Kepastian tersebut disampaikan Direktur Jenderal Pengembangan Ekosistem Ekonomi Haji Kementerian Haji (Kemenhaj), Jaenal Effendi, saat menunjukkan sampel makanan siap santap (ready to eat/RTE) di Mekah, Selasa (19/5).

Menurut Jaenal, penemuan makanan siap saji ini sengaja dihadirkan untuk menjawab tantangan logistik dan tingginya mobilitas jemaah selama fase Armuzna.

"Ini sudah bisa langsung dibuka, dimakan. Tidak perlu dipanaskan," ujar Jaenal.

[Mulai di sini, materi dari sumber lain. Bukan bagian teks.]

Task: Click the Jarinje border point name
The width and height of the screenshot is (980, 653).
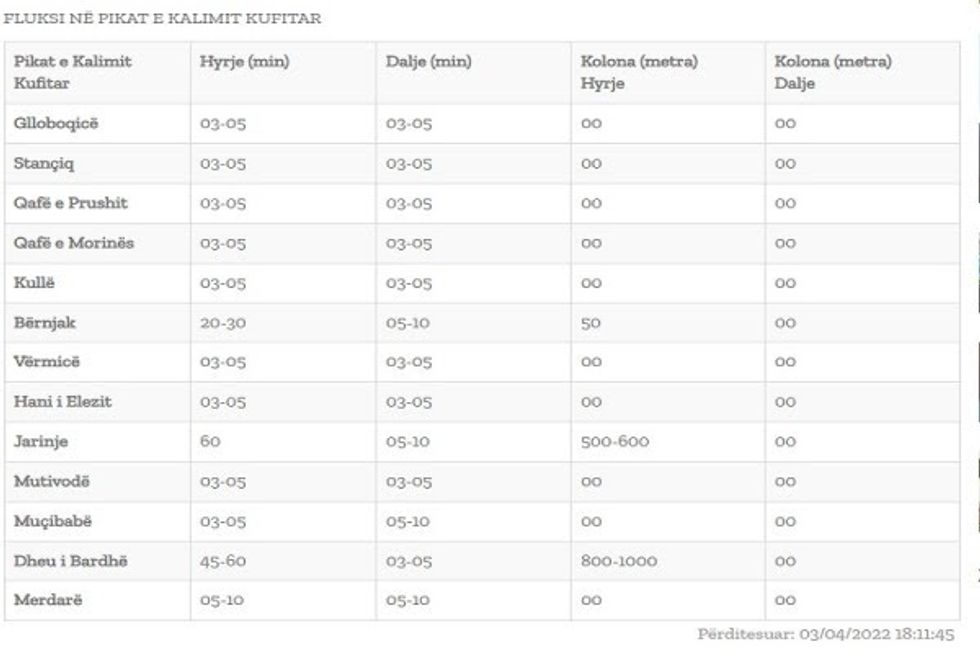Action: tap(41, 441)
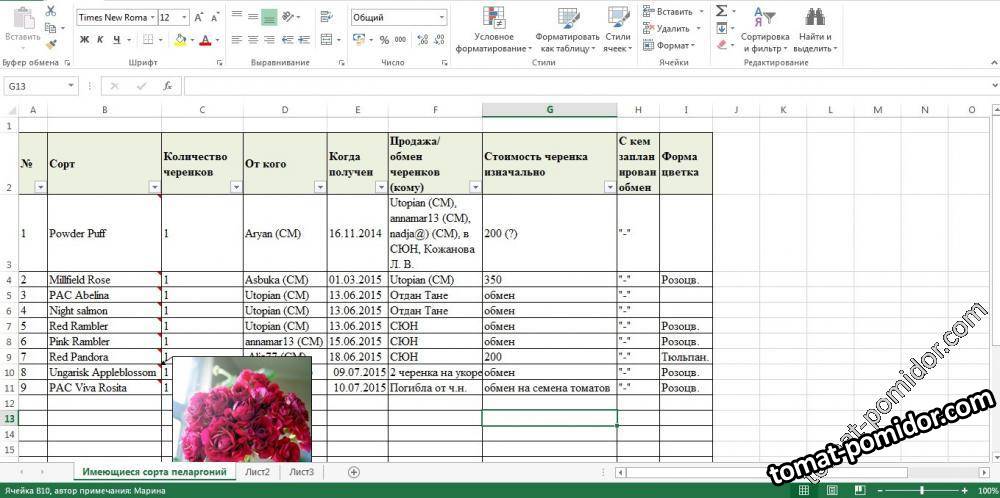Add a new sheet with plus icon
Viewport: 1000px width, 498px height.
point(354,472)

Selain praktis, bungkusan makanan dirancang ergonomis agar sekaligus dapat berfaedah sebagai wadah makan, sehingga meminimalkan limbah dan mempermudah jemaah. Kendati demikian, pihak kementerian tetap mengantisipasi adanya jemaah nan belum mengetahui dengan format hidangan modern ini.

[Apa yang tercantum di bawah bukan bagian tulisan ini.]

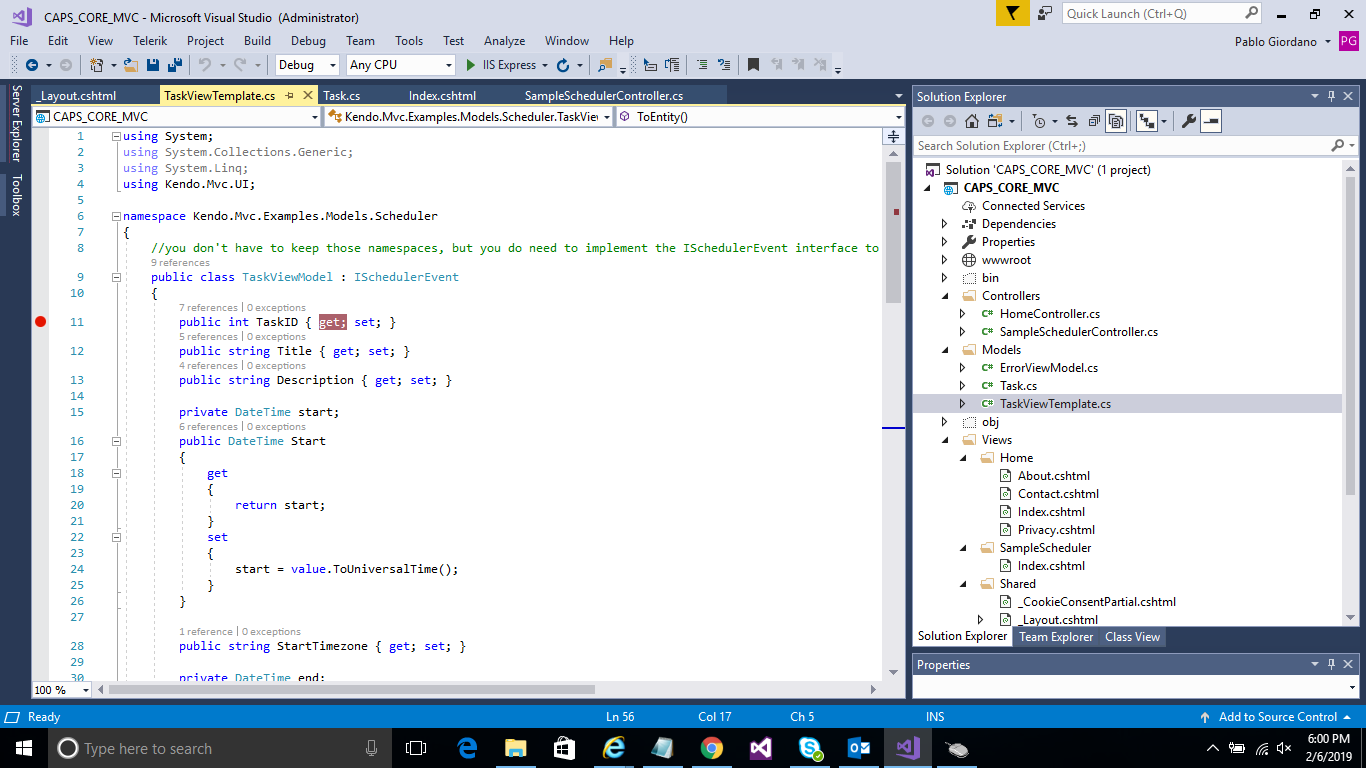Click the editor horizontal scrollbar

[352, 689]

"Khawatirnya ada jemaah nan tidak terbiasa makan makanan RTE ini. Nanti ada petugas nan menyampaikan bahwa ini tinggal dibuka, digunting, langsung dimakan," jelasnya.

Cita Rasa Nusantara

Meski dikemas dalam format siap saji, Jaenal menjamin kualitas rasa hidangan tersebut tetap berkawan di lidah jemaah. Berbagai ragam menu unik Indonesia telah disiapkan, mulai dari nasi uduk dengan lauk daging, kari ayam, hingga rendang.

Di sisi lain, proyek logistik haji ini juga membawa misi penguatan ekonomi domestik. Pemerintah memastikan paket makanan RTE tersebut tetap memenuhi izin Tingkat Komponen Dalam Negeri (TKDN). 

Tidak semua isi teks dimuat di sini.